As I looked over this blog I realized I hadn’t posted anything in over two weeks. It made me pause, because I have a stack of “ideas” to explore, and usually God leads me to an area to reflect. Even though I’ve been busy these past couple of weeks, I really couldn’t use it as an excuse, because, honestly, I’m always busy it seems. So why haven’t I written? Then I realized that I had not received any prompting leading me to a specific topic. God has been silent.
So as I pondered this, I realized this wasn’t a bad thing, God has not left me. I even still feel His presence in my life. This has been an opportunity to strengthen my faith. I’ve spent a good bit of time asking how, where, when, and what does it look like questions to God. So far I haven’t received answers. My weekly Bible Study has been talking about being in the wilderness, like the Israelites leaving Egypt and wandering in the dessert. I am at a transition point in my life. We’ve joined a new church and I’m praying over whether or not my sabbatical from leading women’s Bible study groups is coming to an end, and if so, what will that look like. So far God has been silent and this has extended to my writing as well.
I realized that if I believe (and I do) that God is still there, then He will speak when He is ready and in His time. I also think my resolve to continue writing is being tested. Will I seek out things to write about? Will I continue to declare His praises even when there is silence? Since this blog flows from things I’m dealing with, I decided maybe I should write about the silence. Here is where my reflecting has led.

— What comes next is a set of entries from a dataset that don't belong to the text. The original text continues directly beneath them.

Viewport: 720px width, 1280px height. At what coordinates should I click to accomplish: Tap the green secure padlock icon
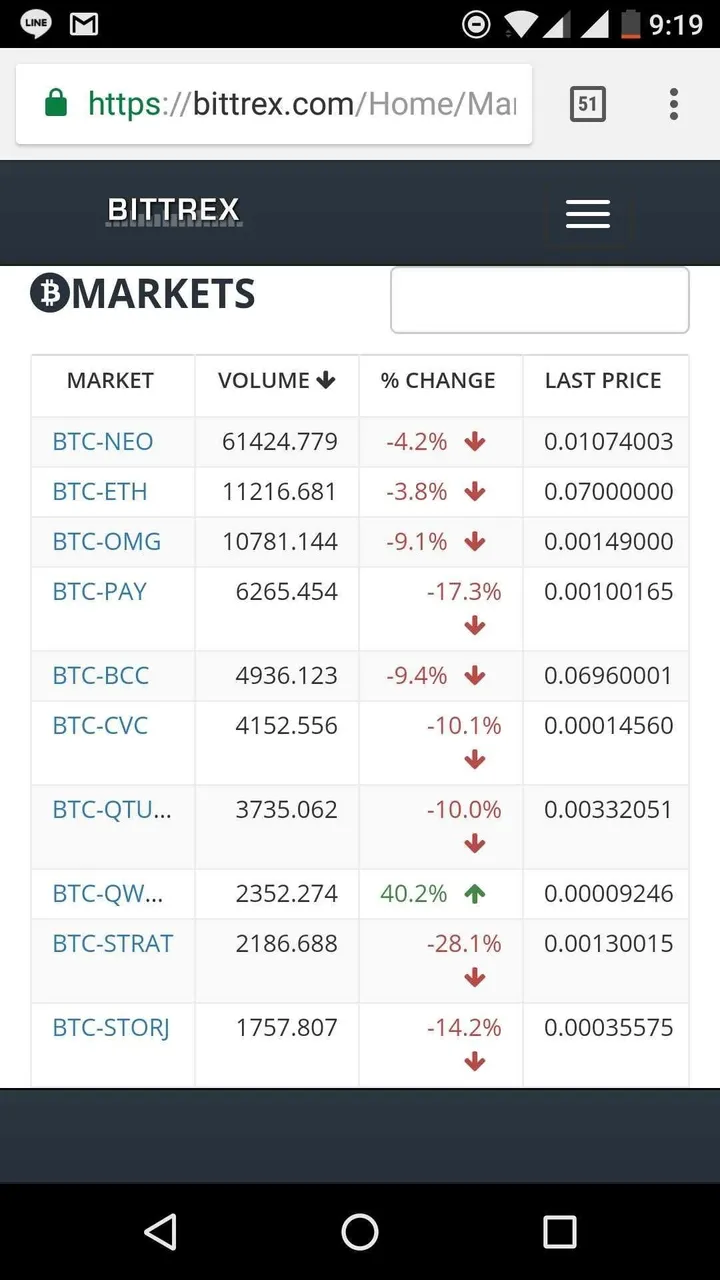(x=56, y=104)
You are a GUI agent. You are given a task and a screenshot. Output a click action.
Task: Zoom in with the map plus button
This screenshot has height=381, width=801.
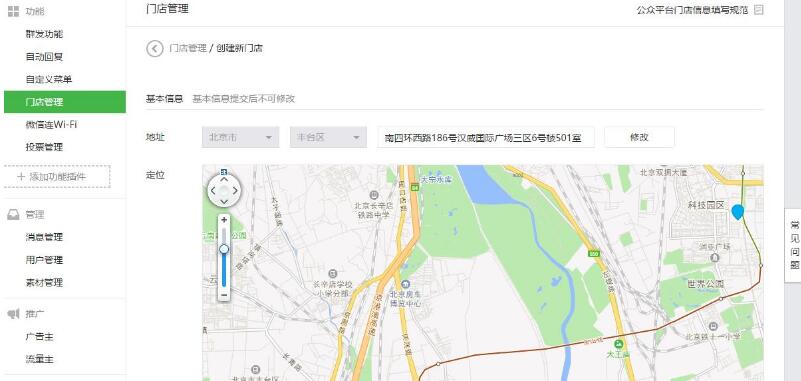tap(224, 220)
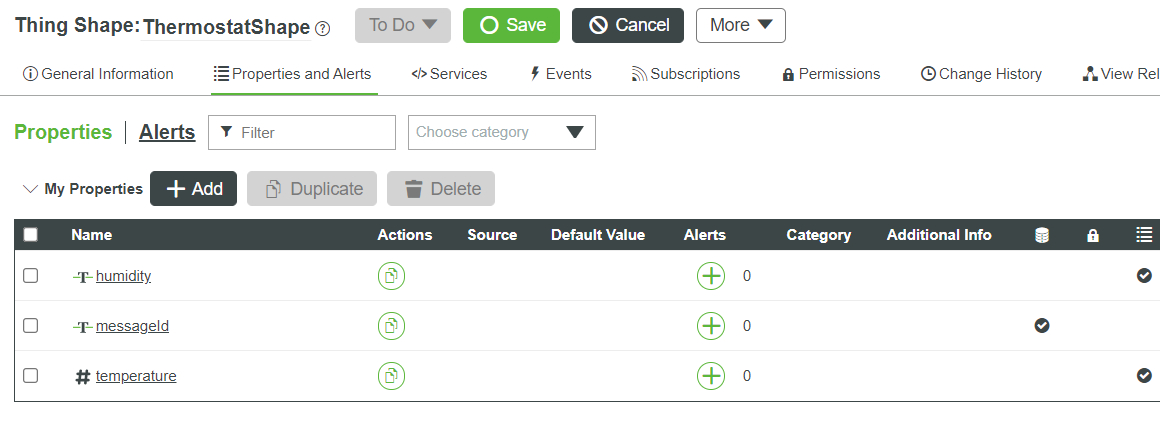Image resolution: width=1160 pixels, height=421 pixels.
Task: Click duplicate icon in messageId row
Action: tap(391, 326)
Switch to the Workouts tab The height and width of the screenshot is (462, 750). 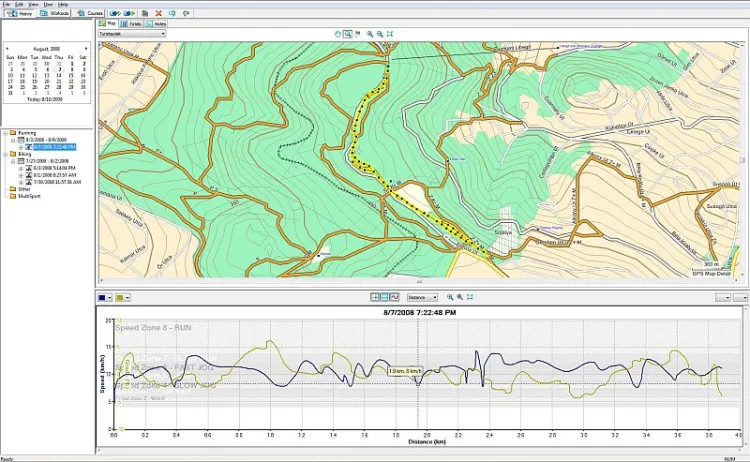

First it has helped me clarify the difference in between being lost in a desert of disobedience and separation from God, and being in a time of wandering, waiting for God to reveal the next step. It is refining my patience and building my faith as I continue to learn to wait. I can look back on past times of waiting and know that God has perfect timing.
Additionally, as I lay in bed winding down from the day, I realized that in the silence I could find comfort and peace and rest. I am at a place where I can simply abide and be still. When Alex was a baby I would hold and rock him to comfort him when he was fussy in the middle of the night. I sensed God doing the same thing for me. I remembered the softness of the night, the warmth of the embrace, the occasion stoke on the head, and the same words I would whisper into my child’s ear, “Its ok, I’m right here.”, and then, silence.